> WRITTEN EXERCISE
Reproduce the items below verbatim, starting at the line containing "Find the location of a" and running through the last line of the items, both ends included.

> RECORD EXCERPTS
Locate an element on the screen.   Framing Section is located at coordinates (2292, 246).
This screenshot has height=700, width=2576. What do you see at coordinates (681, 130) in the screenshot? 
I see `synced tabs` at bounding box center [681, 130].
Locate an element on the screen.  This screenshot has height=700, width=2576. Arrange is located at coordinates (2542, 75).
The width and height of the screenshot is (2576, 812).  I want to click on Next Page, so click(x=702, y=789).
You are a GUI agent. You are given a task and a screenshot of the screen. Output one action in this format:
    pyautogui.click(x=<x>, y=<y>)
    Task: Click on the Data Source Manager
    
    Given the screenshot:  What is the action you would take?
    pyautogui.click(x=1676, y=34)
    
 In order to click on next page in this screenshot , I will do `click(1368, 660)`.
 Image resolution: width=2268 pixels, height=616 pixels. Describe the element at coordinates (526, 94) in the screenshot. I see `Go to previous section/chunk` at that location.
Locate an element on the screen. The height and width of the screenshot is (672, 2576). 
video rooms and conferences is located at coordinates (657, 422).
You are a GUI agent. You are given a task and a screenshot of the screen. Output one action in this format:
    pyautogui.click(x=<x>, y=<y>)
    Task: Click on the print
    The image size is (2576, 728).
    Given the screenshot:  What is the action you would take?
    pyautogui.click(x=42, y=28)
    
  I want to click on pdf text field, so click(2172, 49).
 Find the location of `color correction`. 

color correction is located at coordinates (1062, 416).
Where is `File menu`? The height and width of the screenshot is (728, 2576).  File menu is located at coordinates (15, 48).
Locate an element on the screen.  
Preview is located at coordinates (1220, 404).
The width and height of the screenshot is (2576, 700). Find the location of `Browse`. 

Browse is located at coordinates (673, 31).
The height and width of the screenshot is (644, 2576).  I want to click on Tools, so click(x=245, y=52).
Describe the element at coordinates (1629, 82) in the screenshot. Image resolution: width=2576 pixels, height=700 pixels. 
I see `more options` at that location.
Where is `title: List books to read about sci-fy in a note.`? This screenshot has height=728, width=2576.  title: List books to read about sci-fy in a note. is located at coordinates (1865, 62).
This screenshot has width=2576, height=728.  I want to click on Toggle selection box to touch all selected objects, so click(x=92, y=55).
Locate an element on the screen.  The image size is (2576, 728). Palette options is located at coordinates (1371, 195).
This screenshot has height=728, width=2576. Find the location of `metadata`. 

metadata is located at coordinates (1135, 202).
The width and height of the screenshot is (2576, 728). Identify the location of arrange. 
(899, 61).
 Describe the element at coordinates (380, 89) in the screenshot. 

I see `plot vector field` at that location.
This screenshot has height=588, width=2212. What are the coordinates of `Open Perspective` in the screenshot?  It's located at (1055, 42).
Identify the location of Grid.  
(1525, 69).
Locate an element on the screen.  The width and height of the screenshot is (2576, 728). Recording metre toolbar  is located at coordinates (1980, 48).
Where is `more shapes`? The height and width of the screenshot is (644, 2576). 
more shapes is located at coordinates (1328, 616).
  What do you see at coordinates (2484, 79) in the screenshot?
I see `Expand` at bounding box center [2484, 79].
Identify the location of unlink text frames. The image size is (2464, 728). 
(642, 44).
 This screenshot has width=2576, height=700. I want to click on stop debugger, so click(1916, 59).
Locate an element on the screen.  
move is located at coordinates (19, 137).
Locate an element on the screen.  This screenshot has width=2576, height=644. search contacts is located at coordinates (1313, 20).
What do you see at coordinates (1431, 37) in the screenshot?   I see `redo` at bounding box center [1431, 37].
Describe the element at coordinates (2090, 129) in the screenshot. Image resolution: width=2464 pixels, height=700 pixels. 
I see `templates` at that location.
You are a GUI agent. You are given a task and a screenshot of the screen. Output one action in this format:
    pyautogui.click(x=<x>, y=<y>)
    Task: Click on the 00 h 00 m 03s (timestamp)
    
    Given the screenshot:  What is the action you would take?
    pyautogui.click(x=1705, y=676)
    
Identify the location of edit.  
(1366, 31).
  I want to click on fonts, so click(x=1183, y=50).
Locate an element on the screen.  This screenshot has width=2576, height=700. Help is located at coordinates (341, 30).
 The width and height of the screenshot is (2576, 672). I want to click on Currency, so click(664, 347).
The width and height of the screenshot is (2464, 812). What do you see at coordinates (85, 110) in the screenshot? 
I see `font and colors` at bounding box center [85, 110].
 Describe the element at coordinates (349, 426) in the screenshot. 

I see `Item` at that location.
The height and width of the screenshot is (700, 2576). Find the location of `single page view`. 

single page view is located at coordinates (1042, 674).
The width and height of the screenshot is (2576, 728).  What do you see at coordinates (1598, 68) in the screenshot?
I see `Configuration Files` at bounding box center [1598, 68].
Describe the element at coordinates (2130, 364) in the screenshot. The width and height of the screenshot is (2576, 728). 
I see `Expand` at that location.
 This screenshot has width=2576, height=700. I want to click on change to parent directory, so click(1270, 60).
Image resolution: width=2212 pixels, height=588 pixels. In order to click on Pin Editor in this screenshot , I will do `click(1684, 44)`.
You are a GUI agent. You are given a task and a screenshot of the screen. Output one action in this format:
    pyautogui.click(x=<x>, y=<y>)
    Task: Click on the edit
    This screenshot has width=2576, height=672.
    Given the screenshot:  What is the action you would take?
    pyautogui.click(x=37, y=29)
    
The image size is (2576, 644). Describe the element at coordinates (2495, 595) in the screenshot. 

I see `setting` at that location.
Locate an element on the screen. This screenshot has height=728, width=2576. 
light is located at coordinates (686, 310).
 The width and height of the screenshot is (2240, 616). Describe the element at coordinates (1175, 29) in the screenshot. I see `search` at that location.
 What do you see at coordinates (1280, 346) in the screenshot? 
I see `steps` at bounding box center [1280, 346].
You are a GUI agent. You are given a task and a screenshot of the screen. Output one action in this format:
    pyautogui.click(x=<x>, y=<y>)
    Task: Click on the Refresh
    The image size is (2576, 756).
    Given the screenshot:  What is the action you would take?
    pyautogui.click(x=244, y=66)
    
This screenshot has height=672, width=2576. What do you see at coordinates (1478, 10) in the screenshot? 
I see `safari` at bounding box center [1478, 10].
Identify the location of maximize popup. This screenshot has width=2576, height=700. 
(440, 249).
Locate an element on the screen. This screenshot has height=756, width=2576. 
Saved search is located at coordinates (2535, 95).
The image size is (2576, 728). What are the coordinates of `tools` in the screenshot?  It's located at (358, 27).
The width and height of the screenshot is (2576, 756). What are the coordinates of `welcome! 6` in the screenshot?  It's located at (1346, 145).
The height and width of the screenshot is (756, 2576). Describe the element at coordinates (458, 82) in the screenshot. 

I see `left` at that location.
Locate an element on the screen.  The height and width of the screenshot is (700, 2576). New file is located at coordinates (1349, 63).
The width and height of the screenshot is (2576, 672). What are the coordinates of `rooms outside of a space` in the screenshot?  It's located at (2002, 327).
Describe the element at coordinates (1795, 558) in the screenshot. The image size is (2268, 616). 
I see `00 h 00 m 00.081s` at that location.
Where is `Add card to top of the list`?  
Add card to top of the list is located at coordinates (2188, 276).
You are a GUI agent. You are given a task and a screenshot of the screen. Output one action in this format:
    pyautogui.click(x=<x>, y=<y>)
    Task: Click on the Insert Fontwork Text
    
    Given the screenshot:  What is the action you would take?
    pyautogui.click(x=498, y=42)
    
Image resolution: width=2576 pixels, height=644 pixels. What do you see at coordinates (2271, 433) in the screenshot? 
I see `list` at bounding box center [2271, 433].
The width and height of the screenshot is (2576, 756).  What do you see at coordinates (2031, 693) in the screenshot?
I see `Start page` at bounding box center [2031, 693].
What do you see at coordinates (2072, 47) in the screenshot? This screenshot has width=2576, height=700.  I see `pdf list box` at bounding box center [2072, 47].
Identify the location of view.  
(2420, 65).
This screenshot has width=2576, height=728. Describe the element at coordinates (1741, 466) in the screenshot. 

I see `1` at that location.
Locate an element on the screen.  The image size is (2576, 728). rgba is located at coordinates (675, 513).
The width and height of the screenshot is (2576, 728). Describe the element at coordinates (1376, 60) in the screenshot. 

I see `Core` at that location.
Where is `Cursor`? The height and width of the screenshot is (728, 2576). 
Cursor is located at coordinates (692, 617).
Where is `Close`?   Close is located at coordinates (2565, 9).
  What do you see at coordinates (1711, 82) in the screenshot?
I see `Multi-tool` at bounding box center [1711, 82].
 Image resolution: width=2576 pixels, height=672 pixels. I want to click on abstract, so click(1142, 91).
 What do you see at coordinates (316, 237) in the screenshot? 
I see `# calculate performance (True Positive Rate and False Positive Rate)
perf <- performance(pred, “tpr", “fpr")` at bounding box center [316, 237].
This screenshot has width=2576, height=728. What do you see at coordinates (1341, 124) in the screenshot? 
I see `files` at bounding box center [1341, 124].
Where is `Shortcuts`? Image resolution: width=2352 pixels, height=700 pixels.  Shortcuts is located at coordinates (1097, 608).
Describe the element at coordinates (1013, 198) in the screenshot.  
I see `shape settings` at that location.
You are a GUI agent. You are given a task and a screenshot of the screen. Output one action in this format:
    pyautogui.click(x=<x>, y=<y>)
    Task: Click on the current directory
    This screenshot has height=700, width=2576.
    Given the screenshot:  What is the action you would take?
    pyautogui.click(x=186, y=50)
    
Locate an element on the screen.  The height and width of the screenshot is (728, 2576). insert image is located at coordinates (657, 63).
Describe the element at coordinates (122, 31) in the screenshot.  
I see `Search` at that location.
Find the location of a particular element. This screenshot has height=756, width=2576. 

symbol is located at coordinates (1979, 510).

> FINAL RESULT
Find the location of a particular element. This screenshot has height=756, width=2576. 

symbol is located at coordinates (1979, 510).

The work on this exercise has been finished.